Secrets. Some of them are cute as hell, like that kid telling his dad the supposed secret of how to eat Oreo so in turn he could have a little (or a lot - depends on your definition) sugar in him. Or that friend who would ask for sleepover parties on the pretense to accompany you on a thunderous night but secretly want to have more eye candy time and go googly eyes over your next door neighbor. Well those are somewhat cute. Then there are the "I'll honestly kill you if you tell anyone" secrets. Dead pan expression included. Try avoid this one at all cost.
But sometimes, due to your bad feng shui, you found yourself in a situation where you are obligated to keep a secret. You may want to take no part of it, but it just presented itself to you then proceed to chain itself to your neck and swallow the key.
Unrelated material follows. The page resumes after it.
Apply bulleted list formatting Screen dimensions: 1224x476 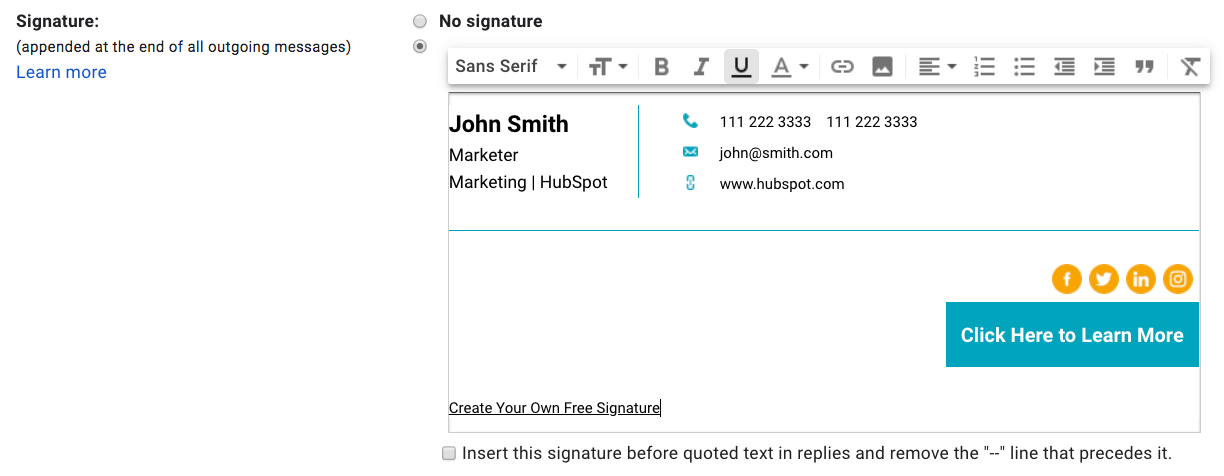[1024, 67]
Try as hard as you would but you can't pull yourself together enough to shove your arm down its throat to retrieve the bloody key. You can't get away and you're now stuck with it forever, unless you decided to yip. You yipped, and boom! That chain is yanked and you're now nothing but a decapitated head.
That may seem a little excessive, but the burden of holding on to your own secret is already crushing your bone and having to keep another person's secret can leave you in a state that I can only describe as the following: choking on a twinkie and the only person in the room is rocking out to "Call Me Maybe" oblivious to your situation.
So I decided to tell it all. The secrets I'm bearing. I wrote it down in a long list, slip it in one of the romance novel over on the National Library. I hope she (or the off chance it could be a he) find delights of the scandals I kept for people.